Sunday, March 13

When in doubt, adapt

I have been derelict in my duty to you and I apologize. Like many of you, my life has been a cascading series of events punctuated by change, indecision, surprise, misadventure, and downright craziness. Not to mention the Republican primaries, which leave me wondering if America will survive the coming year.

When we came to Sisters we hoped it would be our last move. But we are now summoning the courage to put our house on the market once more, and move back to the Portland area. Ray's illness is the primary reason; there are more care options there, and opportunities to participate in research. And of course our family and old friends will be much closer.

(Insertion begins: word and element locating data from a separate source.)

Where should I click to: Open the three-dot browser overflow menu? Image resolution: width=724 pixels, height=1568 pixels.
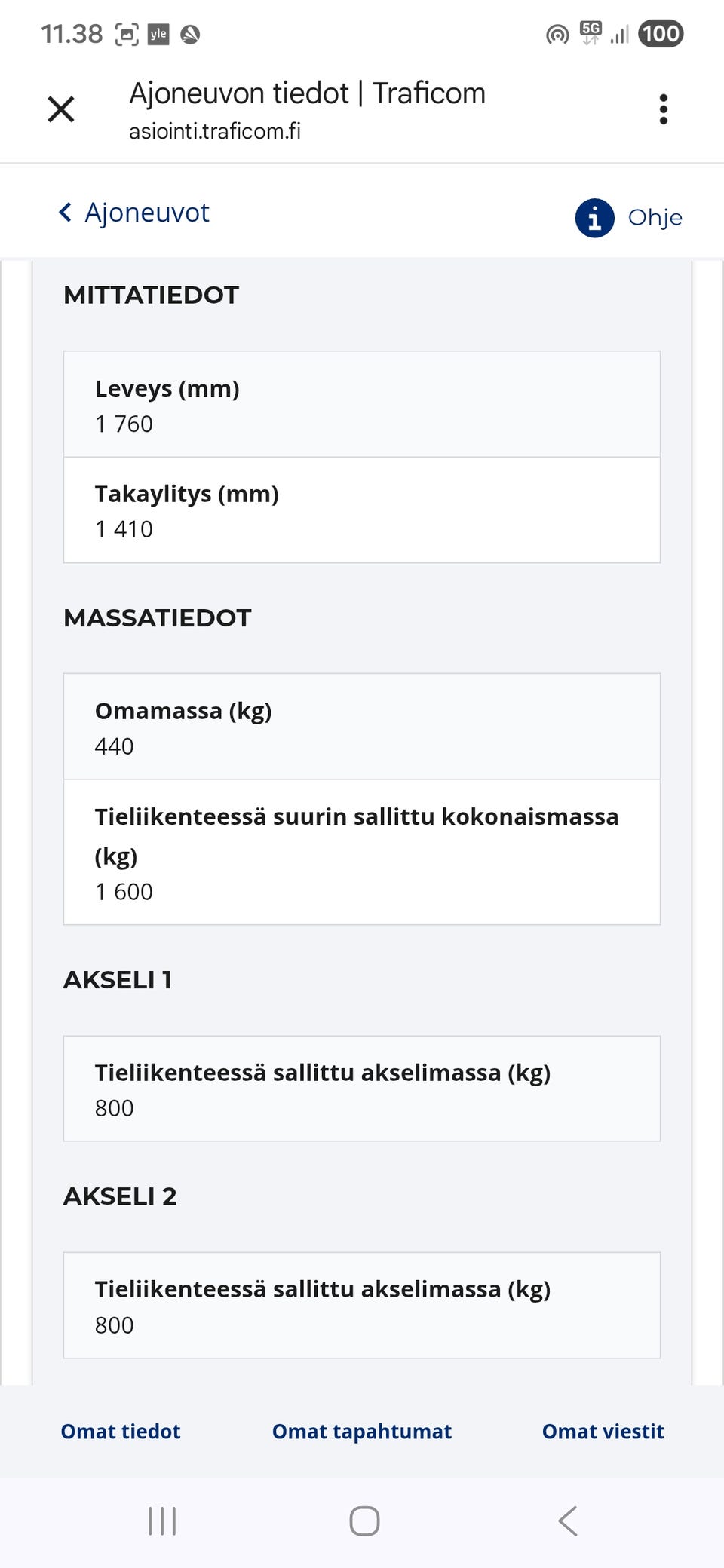pos(663,109)
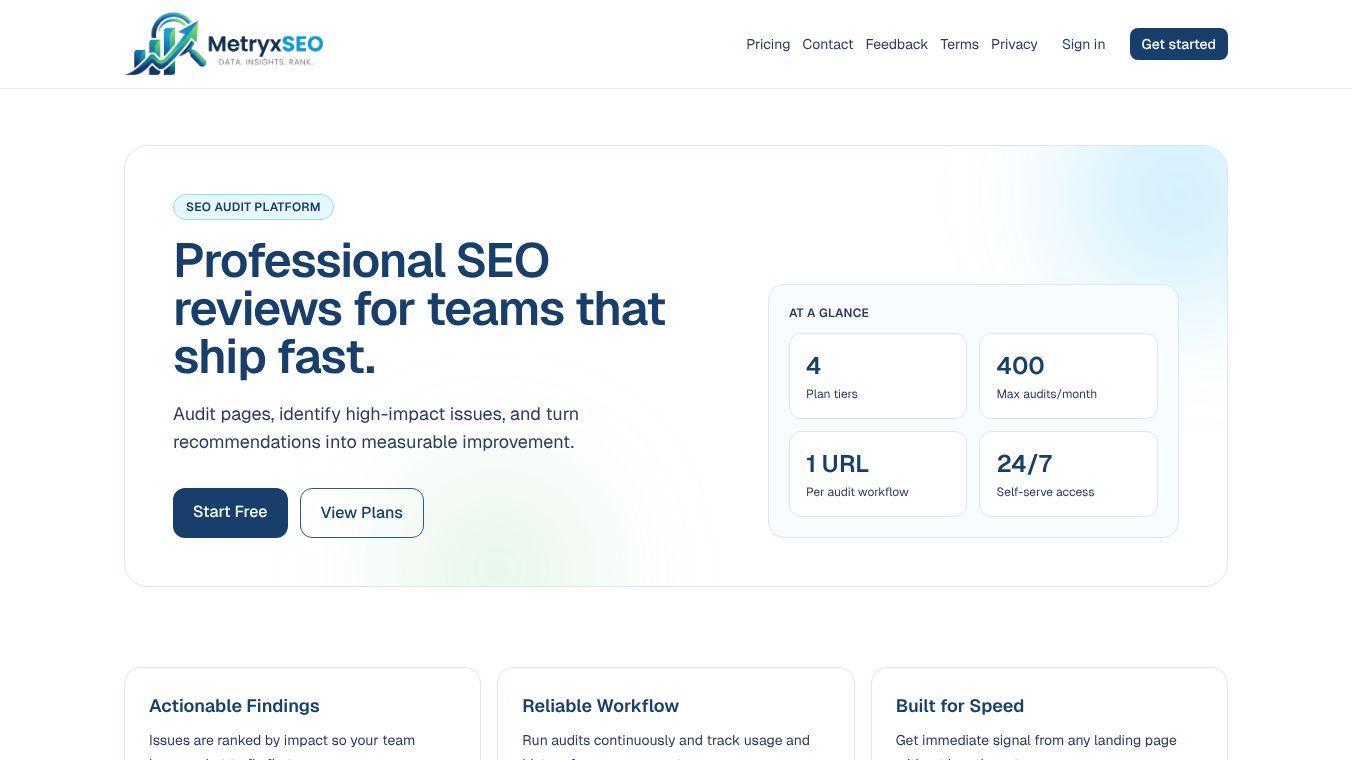Click the main headline text
Screen dimensions: 1352x760
[x=419, y=308]
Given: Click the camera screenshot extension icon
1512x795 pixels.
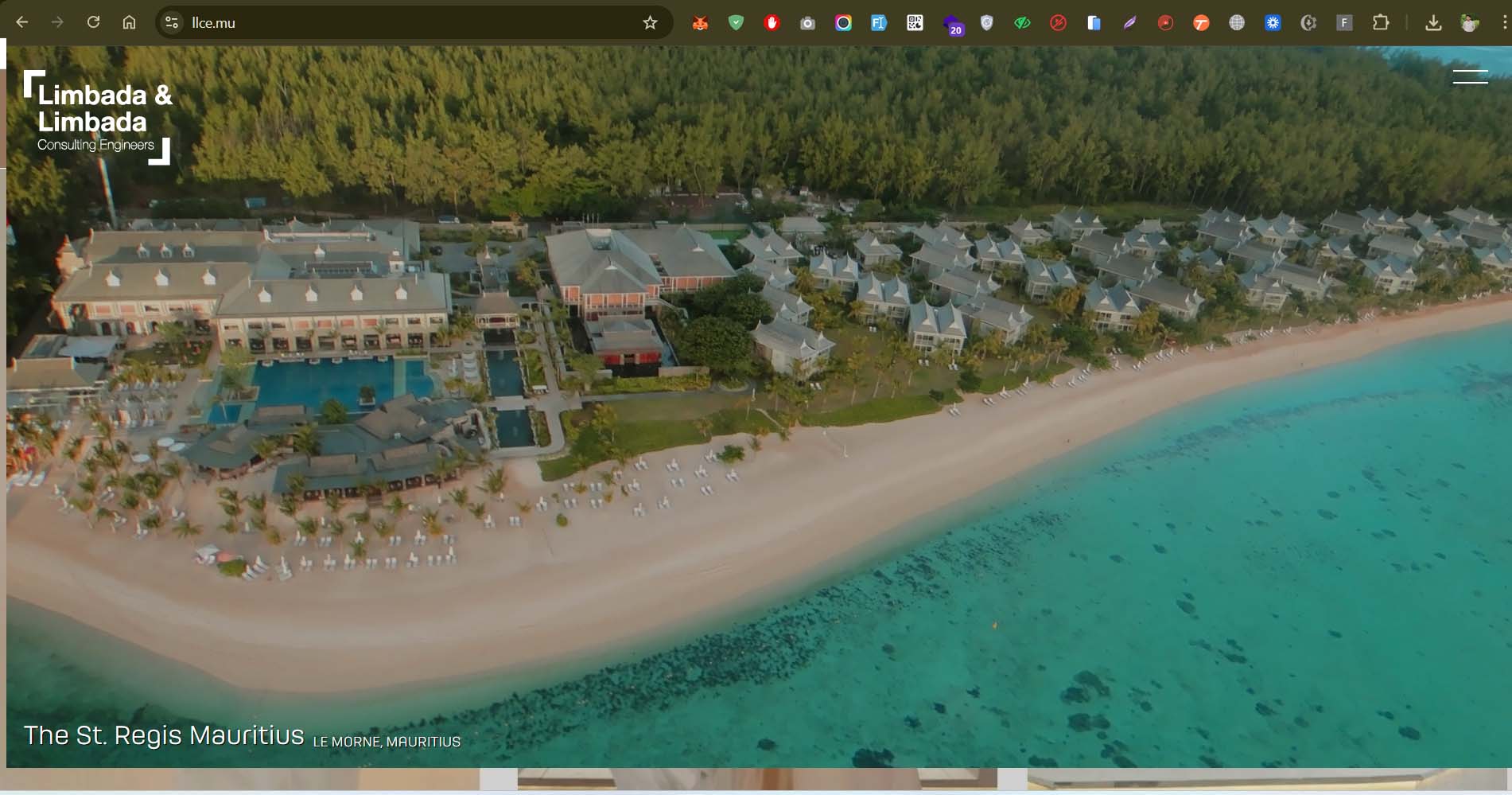Looking at the screenshot, I should point(807,23).
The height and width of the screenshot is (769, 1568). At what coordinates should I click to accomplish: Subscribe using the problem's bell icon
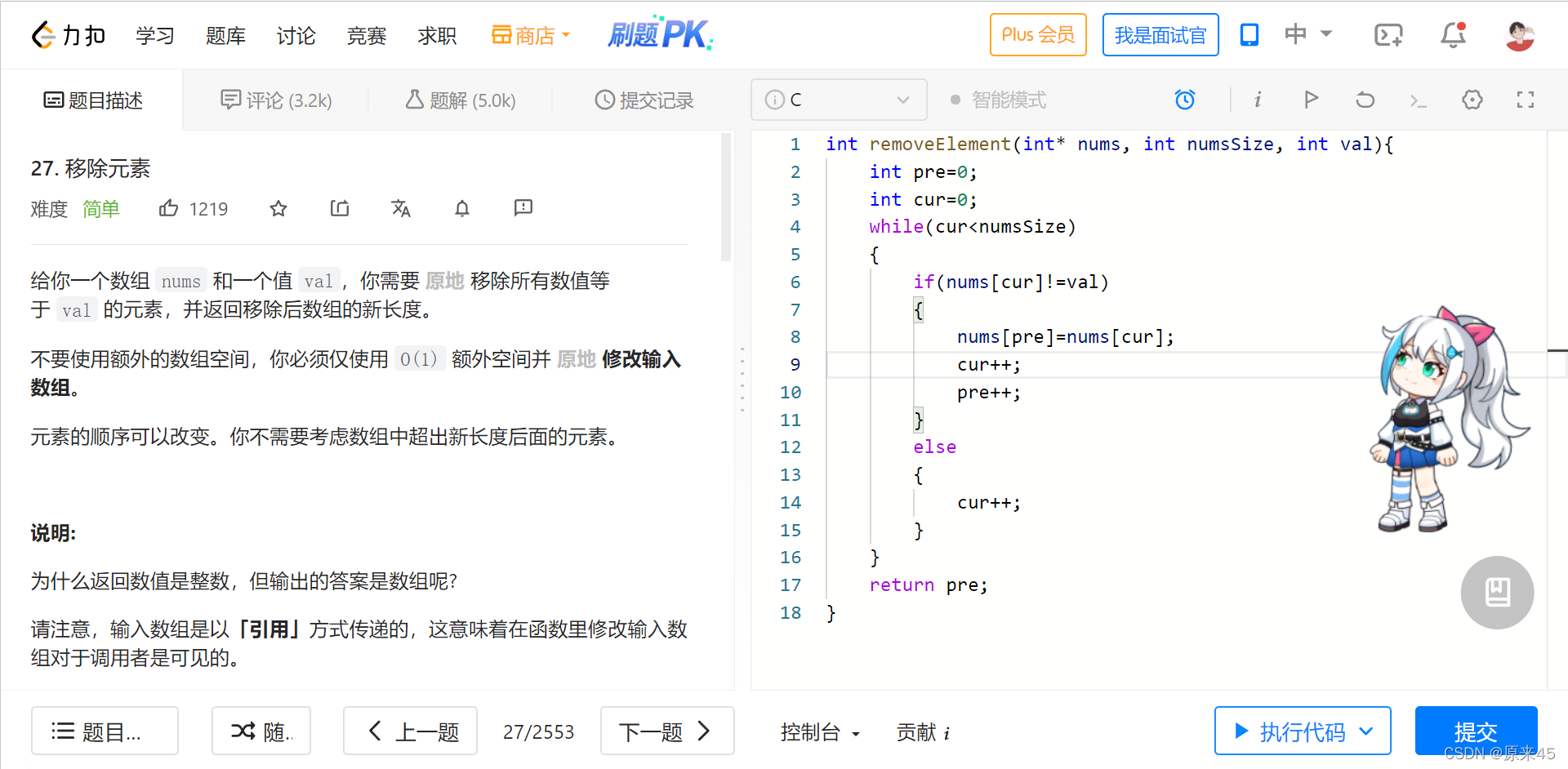461,209
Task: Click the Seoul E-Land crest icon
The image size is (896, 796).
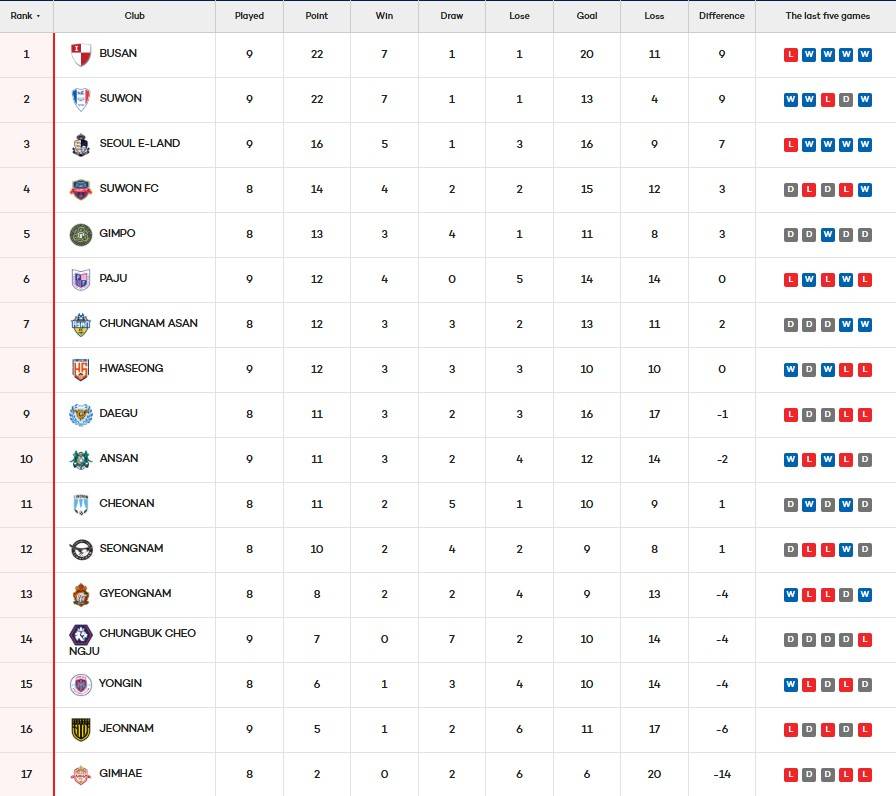Action: pyautogui.click(x=81, y=145)
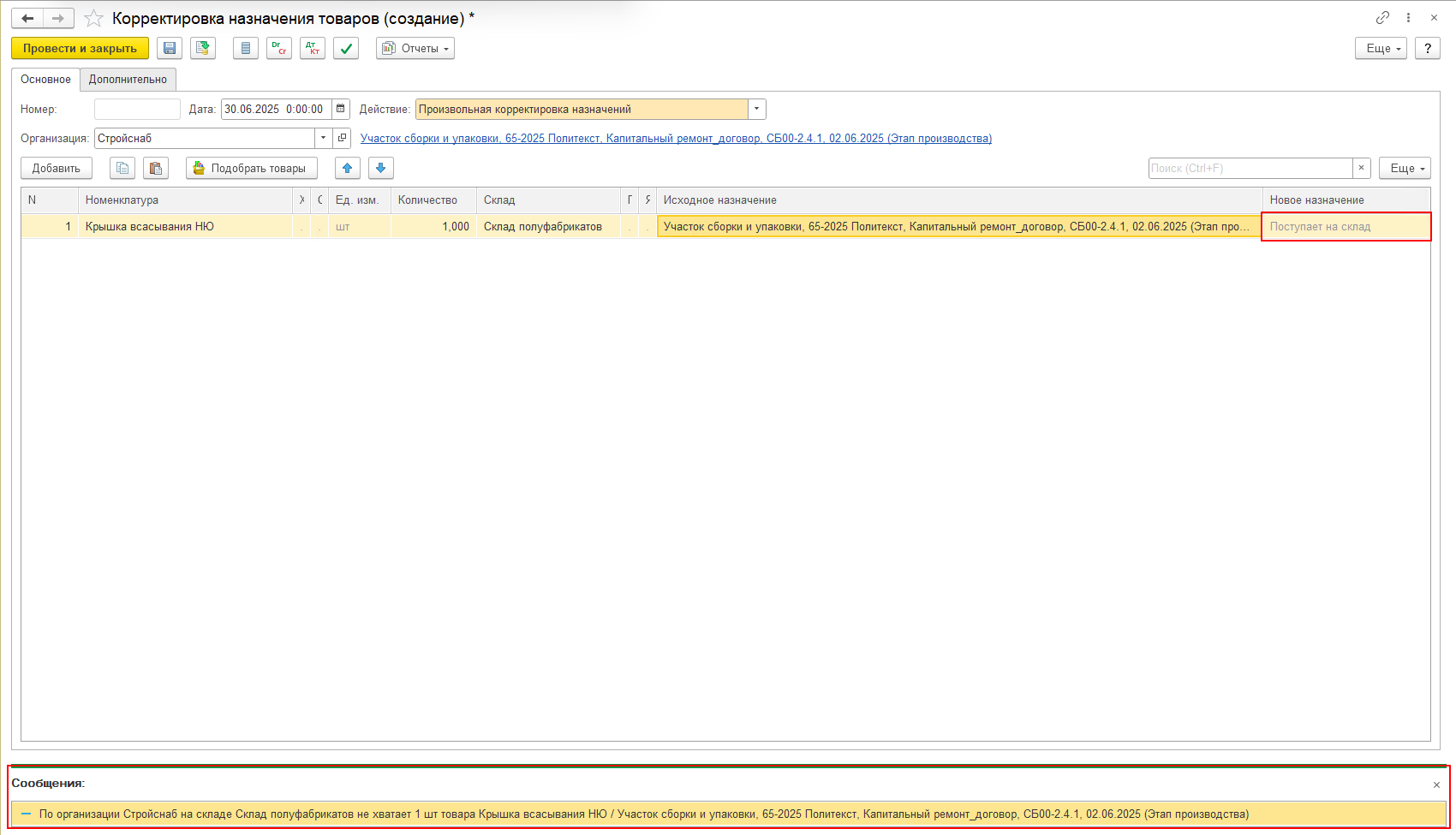1456x835 pixels.
Task: Move row up with blue arrow
Action: point(348,168)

As I wrote the above paragraph I found myself wondering if this move is really what I want, and I have no answer. I will certainly hate leaving Sisters and the friends I've made here, but mostly I'll miss the nearby mountains and my walks through the pines, and the sunshine and dry weather—though its snowing as I write this.

Through all our many moves (19 if you count France and Turkey) I have learned to be adaptable, finding something to love in each of our habitats, even when the surroundings were less than lovely. I am not alone in this of course. The world is a shifting mass of humanity, most fleeing war, terror, economic collapse, or other misfortunes. With no other choice they are forced to adapt to new surroundings, a new culture, a new language. In contrast, our moves have generally been our decision, our choice.

Adaptation is a key survival mechanism and the millions of refugees adapting to new surroundings offer proof of that. As we adapt we adopt new ideas, new societal norms; and we share old traditions with our new neighbors. All this is good in the long run, but it isn't easy. Personally, I'm growing tired of the turmoil. I would like the world to rest awhile, to reach a kind of stasis, so we can all plant deep roots; roots that will hold us and our surroundings in place for a time, providing continuity, solace, permanence, and hope.

But I could be wrong. Maybe upset and constant churning is good for us. Maybe adapt is just another way of saying evolve. And maybe our politics will return to normal and our endless wars will cease. One can always hope. And if that fails, adapt.

1 comment:

Unknown said...

Karen, you write so well. You should consider putting your writings on Tumbler, as well. Hope your "change" decision works out well for you.